=== Goal ===
Copy back the lines below word for word, beginning at the line that has "Image resolution: width=904, height=1625." and stopping after the line that has "Overview (31, 34)".

-- Start Task data --

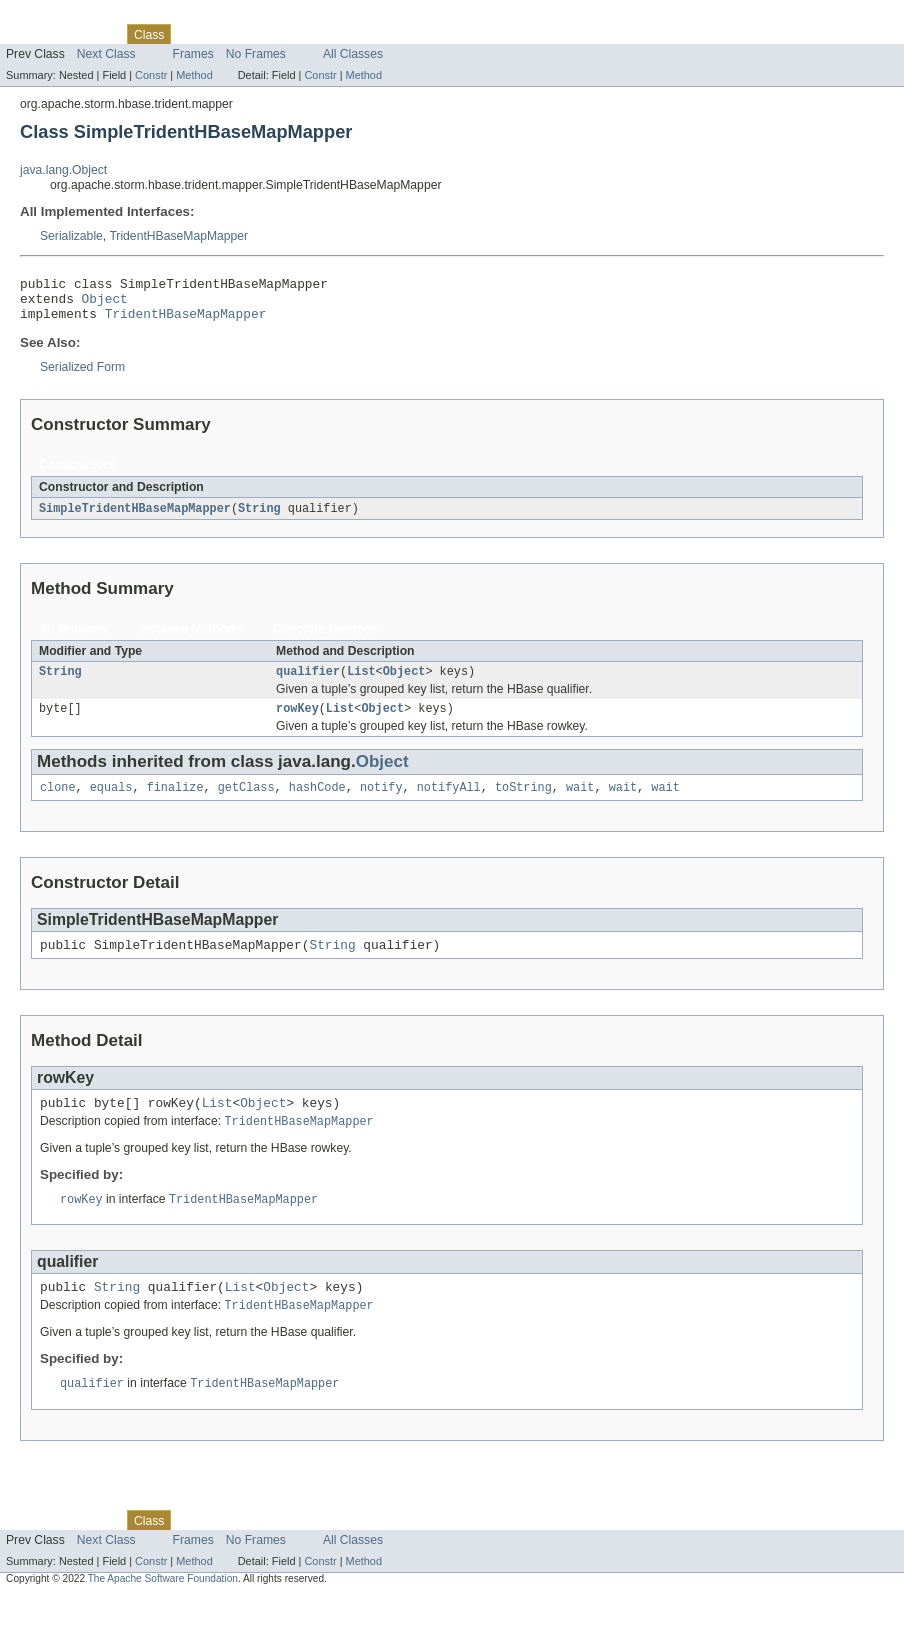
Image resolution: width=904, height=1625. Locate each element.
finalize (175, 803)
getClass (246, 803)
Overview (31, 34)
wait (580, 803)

-- End Task data --
-- Start Task data --

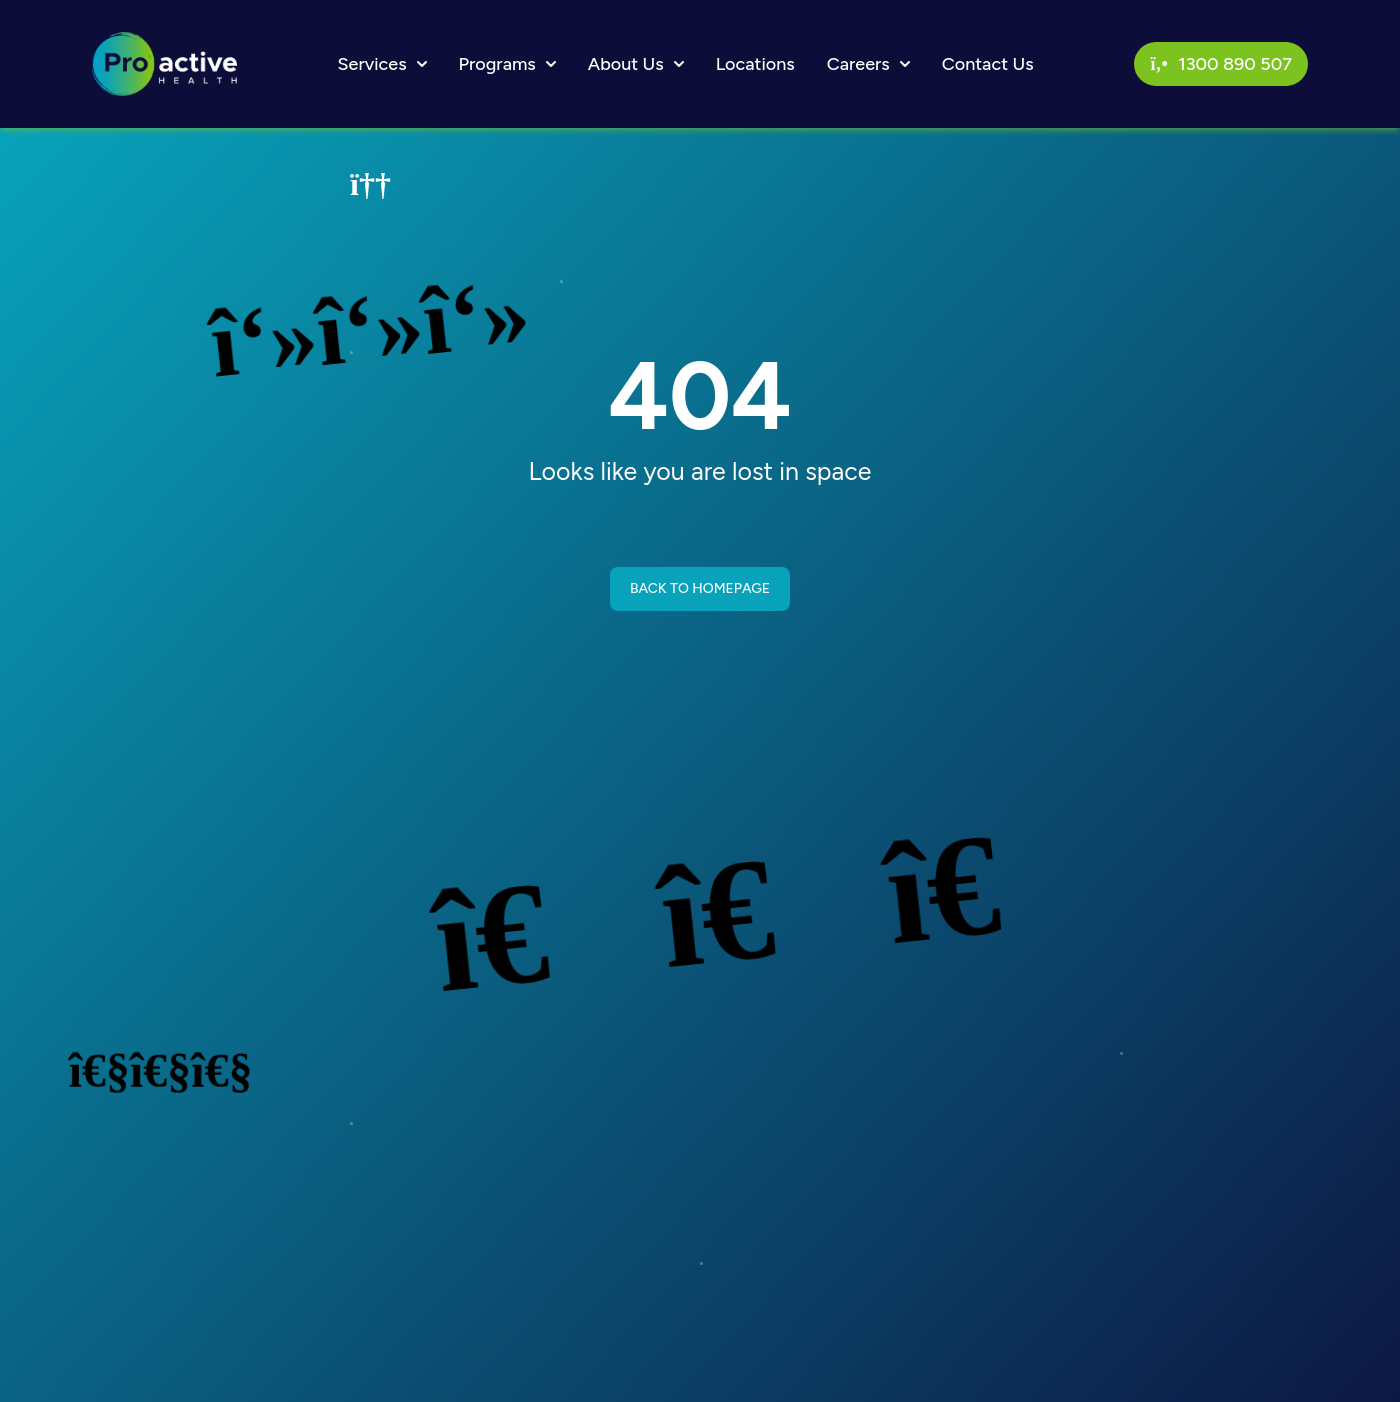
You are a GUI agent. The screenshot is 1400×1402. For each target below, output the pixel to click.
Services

-- End Task data --

=== Reply to the exercise ===
Image resolution: width=904, height=1625. Locate each element.
finalize (175, 803)
getClass (246, 803)
Overview (31, 34)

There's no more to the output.